Preparation of Liquidator’s Final Statement of Account

The Liquidator’s Statement of Account is a comprehensive financial report prepared by the liquidator during the winding-up process of a company. It captures all financial transactions from the commencement of liquidation to its completion. This statement ensures accountability, transparency, and statutory compliance, especially under the Companies Act, 2013 and the Insolvency and Bankruptcy Code (IBC), 2016.

Purpose and Importance:

The primary objective of preparing a Liquidator’s Statement of Account is to:

  1. Disclose the financial position of the company under liquidation.

  2. Track the realization and distribution of assets.

  3. Provide transparency to stakeholders including creditors, shareholders, and regulatory authorities.

  4. Ensure compliance with the legal and procedural norms under the Companies Act, IBC, and SEBI guidelines (where applicable).

It acts as a key document submitted to the Tribunal (NCLT), Registrar of Companies, and the Insolvency and Bankruptcy Board of India (IBBI) as part of the final reporting in the liquidation process.

Legal Provisions:

Under the Companies (Winding-Up) Rules, 2020, Rule 185 and 186 outline the format and frequency of the Liquidator’s Account.

Under the Insolvency and Bankruptcy Code, 2016, the Liquidator must file periodic and final reports, including statements of receipts and payments, with the Adjudicating Authority (NCLT) and IBBI.

Contents of the Liquidator’s Statement of Account:

A standard Liquidator’s Statement of Account includes the following components:

1. Receipts Section

This section details the total cash and assets received during liquidation, including:

  • Opening cash and bank balances.

  • Sale proceeds from fixed assets.

  • Realization from current assets (stock, receivables, etc.).

  • Income from investments.

  • Refunds or recoveries from tax authorities.

  • Other income (interest, rent, etc.).

2. Payments Section

This section records all expenditures and distributions, such as:

  • Insolvency resolution and liquidation process costs.

  • Legal and professional fees.

  • Payments to secured creditors.

  • Workmen’s dues and employee salaries.

  • Government dues (taxes, duties, etc.).

  • Payments to unsecured creditors.

  • Interim dividend or final dividend to shareholders.

  • Miscellaneous expenses (postage, printing, rent, utilities).

3. Summary of Assets Realized and Disposed

  • Details of each asset realized (description, book value, sale value).

  • Details of assets yet to be realized or written off.

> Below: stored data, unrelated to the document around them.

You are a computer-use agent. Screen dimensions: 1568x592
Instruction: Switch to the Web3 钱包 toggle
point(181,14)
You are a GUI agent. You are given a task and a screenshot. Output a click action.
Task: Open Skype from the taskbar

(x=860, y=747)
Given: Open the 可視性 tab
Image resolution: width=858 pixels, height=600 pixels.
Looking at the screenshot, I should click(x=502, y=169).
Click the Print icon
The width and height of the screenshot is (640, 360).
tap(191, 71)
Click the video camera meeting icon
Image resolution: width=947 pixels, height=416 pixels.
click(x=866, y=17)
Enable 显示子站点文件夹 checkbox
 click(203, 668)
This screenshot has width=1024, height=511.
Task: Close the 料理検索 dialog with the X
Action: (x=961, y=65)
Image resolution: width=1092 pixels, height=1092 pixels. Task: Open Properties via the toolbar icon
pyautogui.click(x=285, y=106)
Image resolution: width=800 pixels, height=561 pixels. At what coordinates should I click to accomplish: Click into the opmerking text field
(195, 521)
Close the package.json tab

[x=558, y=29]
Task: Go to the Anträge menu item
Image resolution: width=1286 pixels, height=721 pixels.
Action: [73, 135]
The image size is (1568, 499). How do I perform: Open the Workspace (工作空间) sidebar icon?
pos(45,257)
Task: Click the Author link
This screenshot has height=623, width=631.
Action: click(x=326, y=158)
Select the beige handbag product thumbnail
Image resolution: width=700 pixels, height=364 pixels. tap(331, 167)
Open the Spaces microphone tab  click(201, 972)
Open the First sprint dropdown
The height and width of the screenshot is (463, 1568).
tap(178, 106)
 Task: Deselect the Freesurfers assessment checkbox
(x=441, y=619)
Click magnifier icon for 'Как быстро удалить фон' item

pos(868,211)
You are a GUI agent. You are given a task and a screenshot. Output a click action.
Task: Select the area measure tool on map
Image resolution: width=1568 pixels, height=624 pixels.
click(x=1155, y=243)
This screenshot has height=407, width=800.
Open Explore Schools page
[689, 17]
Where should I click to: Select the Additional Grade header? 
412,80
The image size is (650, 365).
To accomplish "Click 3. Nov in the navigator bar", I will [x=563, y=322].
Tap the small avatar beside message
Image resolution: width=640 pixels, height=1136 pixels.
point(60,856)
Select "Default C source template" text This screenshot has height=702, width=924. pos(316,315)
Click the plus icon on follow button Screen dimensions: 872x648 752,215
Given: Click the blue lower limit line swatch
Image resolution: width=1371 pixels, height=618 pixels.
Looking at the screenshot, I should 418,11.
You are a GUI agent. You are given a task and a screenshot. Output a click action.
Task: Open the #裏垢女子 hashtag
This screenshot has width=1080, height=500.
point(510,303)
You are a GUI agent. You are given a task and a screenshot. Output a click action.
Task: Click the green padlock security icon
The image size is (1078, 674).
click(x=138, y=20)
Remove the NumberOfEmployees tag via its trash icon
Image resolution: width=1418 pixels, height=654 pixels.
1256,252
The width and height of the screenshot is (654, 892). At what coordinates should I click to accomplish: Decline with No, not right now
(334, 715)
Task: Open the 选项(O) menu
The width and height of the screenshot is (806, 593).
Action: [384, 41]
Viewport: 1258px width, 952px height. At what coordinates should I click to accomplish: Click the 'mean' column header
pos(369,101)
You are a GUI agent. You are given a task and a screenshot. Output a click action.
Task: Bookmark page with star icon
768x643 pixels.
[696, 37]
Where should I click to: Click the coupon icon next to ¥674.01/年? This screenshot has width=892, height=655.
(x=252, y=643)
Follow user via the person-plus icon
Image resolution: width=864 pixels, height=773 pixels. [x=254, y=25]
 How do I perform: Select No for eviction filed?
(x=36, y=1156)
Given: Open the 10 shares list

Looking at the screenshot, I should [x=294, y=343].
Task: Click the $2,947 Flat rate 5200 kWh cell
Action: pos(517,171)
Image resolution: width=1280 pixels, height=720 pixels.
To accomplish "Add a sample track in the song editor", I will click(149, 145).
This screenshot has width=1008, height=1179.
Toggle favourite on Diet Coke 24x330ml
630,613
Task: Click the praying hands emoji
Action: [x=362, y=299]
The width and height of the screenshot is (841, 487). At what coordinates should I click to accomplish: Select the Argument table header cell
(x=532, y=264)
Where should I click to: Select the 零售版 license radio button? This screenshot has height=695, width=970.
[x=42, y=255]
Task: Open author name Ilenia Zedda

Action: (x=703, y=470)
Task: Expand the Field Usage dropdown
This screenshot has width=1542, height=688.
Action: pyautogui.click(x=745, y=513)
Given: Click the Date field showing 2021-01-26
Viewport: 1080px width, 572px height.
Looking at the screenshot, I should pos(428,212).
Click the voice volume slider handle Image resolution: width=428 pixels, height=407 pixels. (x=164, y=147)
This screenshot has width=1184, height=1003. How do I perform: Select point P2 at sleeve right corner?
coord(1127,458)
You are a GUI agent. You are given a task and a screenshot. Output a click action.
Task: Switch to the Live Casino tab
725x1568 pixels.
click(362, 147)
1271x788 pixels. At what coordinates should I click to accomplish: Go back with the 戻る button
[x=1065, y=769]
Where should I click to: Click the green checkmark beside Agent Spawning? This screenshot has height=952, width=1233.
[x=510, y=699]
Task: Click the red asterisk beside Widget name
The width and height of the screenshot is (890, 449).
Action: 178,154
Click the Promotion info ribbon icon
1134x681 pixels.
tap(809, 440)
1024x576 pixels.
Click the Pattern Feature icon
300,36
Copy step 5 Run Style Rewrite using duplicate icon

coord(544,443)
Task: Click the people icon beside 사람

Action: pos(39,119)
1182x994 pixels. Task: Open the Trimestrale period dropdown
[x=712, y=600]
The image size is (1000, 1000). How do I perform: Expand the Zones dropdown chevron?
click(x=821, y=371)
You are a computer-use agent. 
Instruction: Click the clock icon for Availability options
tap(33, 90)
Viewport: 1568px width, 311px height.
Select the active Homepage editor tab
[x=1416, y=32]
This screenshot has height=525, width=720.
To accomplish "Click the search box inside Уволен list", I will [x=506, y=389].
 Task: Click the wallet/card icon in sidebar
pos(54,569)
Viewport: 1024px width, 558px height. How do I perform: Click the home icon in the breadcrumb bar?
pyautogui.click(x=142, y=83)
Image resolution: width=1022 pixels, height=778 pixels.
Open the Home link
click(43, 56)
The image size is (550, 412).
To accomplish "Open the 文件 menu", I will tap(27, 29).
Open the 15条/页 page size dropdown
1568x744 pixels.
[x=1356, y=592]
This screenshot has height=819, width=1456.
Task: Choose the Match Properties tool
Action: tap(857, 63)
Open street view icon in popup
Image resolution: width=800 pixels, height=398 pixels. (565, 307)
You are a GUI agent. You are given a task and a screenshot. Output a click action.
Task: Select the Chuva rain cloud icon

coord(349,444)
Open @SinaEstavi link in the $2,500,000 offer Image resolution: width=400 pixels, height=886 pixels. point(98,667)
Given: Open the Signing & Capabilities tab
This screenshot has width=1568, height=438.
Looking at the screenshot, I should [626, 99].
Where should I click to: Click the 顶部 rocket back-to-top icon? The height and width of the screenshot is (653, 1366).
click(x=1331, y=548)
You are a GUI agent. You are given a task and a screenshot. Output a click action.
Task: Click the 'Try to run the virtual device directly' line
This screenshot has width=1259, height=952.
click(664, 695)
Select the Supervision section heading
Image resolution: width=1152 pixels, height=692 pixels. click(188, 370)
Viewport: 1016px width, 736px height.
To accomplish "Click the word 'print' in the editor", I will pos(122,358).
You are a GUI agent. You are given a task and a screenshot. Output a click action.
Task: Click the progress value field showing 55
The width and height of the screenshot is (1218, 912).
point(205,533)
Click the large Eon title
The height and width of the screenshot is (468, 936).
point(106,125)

  • Any shortfall or surplus generated.

4. Statement of Distribution

  • Date and amount paid to each category of stakeholder.

  • Particulars of dividends declared and paid.

  • Unclaimed amounts and transfer to the Corporate Liquidation Account (as mandated by IBBI).

5. Bank Reconciliation Statement

  • Cash at bank and on hand.

  • Bank account statement attached to ensure reconciliation with liquidation records.

6. Notes and Observations

  • Notes regarding any legal proceedings, disputes, or liabilities.

  • Explanation for delays or outstanding recoveries.

  • Remarks on books and records maintained during liquidation.

Format and Frequency

Frequency of Submission:

  • Half-yearly (for voluntary winding-up) or

  • Quarterly (as per IBBI regulations for corporate persons)

  • Final Statement at the end of the liquidation process

Format:

The format of the statement is prescribed under Form No. 11 and Form No. 12 of the Companies (Winding-Up) Rules and under Form H of IBBI (Liquidation Process) Regulations, 2016.

Audit and Certification

  • The statement must be audited by a Chartered Accountant, especially if the liquidation period exceeds one year.

  • Certified true copies are submitted to:

    • NCLT (for compulsory winding-up)

    • Registrar of Companies

    • IBBI (for cases under IBC)

Closing the Liquidation Process:

Once the statement is prepared and submitted, and all obligations are met:

  1. Final meeting of stakeholders is held (in case of voluntary winding-up).

  2. A final report and accounts are submitted to the NCLT/Registrar.

  3. On approval, the company is dissolved and struck off from the records.

If unclaimed funds remain, they are deposited into the Corporate Liquidation Account, managed by IBBI, and reported in the Statement.